Count the lines below that include the word "Zbrusu" and write that number alone.

Start of Available data

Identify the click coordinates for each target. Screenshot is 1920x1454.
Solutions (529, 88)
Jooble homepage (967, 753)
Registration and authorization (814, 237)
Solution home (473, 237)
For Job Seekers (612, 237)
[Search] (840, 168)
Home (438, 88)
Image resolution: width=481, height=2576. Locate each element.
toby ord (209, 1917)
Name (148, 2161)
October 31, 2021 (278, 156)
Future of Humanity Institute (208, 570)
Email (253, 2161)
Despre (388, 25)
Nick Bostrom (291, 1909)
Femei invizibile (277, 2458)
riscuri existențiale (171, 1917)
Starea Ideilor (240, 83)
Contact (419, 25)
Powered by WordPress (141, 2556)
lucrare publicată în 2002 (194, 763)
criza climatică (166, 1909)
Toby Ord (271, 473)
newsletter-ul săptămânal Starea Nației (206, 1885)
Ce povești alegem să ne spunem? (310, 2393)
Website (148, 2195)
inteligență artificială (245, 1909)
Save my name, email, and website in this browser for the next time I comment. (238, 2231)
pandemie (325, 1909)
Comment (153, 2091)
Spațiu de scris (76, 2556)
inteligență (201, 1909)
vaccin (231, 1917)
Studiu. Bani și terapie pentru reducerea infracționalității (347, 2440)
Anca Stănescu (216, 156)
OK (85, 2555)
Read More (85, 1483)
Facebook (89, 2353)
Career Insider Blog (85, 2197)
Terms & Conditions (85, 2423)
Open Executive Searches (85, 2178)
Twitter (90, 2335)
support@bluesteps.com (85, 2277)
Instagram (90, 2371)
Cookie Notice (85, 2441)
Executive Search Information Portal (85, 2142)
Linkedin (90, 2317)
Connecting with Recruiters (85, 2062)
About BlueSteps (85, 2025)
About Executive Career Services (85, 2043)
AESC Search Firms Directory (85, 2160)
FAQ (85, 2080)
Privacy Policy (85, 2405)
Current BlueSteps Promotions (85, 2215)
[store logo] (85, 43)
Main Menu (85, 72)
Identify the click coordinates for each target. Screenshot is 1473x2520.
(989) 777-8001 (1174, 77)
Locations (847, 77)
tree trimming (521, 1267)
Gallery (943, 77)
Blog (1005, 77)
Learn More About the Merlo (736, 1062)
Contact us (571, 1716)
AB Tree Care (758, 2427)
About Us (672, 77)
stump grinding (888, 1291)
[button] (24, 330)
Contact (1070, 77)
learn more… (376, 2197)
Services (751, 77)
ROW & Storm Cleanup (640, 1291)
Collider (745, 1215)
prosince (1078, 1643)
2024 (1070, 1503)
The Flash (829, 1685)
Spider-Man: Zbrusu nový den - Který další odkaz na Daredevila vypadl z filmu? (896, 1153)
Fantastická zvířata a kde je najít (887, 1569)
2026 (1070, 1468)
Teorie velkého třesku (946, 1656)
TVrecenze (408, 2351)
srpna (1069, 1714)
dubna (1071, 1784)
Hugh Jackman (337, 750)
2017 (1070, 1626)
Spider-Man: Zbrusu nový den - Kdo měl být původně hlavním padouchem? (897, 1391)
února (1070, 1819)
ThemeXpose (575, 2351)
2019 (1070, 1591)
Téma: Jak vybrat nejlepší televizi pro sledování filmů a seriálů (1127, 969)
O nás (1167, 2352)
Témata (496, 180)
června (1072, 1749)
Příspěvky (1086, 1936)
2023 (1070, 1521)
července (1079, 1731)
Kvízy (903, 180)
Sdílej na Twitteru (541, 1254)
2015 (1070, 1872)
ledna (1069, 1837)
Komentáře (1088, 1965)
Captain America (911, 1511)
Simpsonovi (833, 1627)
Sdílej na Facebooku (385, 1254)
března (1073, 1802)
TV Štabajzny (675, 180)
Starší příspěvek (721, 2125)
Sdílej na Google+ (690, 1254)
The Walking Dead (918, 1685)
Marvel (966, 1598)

End of Available data

• [Task result]
2